The Kampmann–Wagner Numerical (KWN) model of precipitation is a powerful tool to simulate the precipitation of the second phase considering the nucleation, growth, and coarsening. Some quantities such as interfacial energy and nucleation site number density are required to accomplish the simulation. Practically, those quantities are hard to measure in the experiment directly, and the derivation of those quantities through modeling can also be costly. In this work, we hereby adopt the minimization algorithm implemented in the open-source Scipy Python package to derive that important information in terms of very limited experimental data.
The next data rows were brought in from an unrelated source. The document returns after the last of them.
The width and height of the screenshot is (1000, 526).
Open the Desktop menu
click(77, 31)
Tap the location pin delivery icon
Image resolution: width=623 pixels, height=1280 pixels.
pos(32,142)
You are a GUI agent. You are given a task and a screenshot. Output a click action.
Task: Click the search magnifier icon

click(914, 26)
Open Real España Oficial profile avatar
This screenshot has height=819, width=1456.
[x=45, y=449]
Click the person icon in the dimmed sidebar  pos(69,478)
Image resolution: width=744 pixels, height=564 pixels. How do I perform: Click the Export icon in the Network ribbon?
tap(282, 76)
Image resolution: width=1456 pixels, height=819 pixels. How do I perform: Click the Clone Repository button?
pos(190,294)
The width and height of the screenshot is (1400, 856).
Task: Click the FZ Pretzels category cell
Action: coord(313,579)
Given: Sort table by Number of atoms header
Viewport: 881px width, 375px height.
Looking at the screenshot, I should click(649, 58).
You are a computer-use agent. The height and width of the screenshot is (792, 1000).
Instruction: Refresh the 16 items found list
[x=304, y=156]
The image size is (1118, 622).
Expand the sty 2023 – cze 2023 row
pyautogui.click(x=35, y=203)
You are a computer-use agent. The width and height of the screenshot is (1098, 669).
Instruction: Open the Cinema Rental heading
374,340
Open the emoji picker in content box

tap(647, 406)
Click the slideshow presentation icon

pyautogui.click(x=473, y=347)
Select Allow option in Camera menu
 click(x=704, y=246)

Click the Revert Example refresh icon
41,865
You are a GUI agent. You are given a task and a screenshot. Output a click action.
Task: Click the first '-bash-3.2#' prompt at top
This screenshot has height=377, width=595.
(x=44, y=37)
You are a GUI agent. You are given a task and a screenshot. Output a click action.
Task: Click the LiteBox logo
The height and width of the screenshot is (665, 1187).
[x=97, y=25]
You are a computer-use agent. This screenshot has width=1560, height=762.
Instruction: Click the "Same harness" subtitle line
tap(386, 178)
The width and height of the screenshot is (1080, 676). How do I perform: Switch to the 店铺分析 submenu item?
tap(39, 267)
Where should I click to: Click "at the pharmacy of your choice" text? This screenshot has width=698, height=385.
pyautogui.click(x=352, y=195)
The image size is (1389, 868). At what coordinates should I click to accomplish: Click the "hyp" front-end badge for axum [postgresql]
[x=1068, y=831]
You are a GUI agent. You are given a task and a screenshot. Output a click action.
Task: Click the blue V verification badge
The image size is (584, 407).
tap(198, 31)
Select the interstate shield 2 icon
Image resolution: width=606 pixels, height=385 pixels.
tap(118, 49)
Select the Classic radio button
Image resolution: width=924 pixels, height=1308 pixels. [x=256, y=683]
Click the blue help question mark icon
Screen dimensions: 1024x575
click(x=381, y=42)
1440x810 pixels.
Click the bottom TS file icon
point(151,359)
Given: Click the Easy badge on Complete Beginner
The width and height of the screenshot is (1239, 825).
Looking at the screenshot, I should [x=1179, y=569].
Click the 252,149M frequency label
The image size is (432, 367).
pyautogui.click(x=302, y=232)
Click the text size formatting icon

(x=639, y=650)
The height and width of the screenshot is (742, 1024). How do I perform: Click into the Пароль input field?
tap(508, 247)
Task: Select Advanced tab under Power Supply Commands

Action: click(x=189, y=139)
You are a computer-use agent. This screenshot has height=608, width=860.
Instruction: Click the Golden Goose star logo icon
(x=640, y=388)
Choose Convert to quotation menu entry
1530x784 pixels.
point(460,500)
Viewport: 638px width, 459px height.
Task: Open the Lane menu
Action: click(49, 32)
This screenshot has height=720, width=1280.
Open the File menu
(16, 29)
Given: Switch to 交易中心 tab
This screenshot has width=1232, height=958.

The convergence and robustness of different algorithms are discussed. Among those algorithms, the Nelder–Mead and Powell algorithms are successfully applied to optimize multiple parameters during KWN modeling. This work will shed light on the design of experiments/processes and facilitate integrated computational materials engineering (ICME).

Kampmann-Wagner Numerical （KWN） 降水模型是模拟第二阶段降水的强大工具，考虑了成核、生长和粗化。完成仿真需要一些物理量，例如界面能和成核位点数密度。实际上，这些量很难在实验中直接测量，而且通过建模推导这些量也可能很昂贵。在这项工作中，我们特此采用开源 Scipy Python 包中实现的最小化算法，以非常有限的实验数据得出重要信息。讨论了不同算法的收敛性和鲁棒性。在这些算法中，Nelder-Mead 和 Powell 算法成功地应用于 KWN 建模过程中的多个参数优化。这项工作将阐明实验/过程的设计，并促进集成计算材料工程 （ICME）。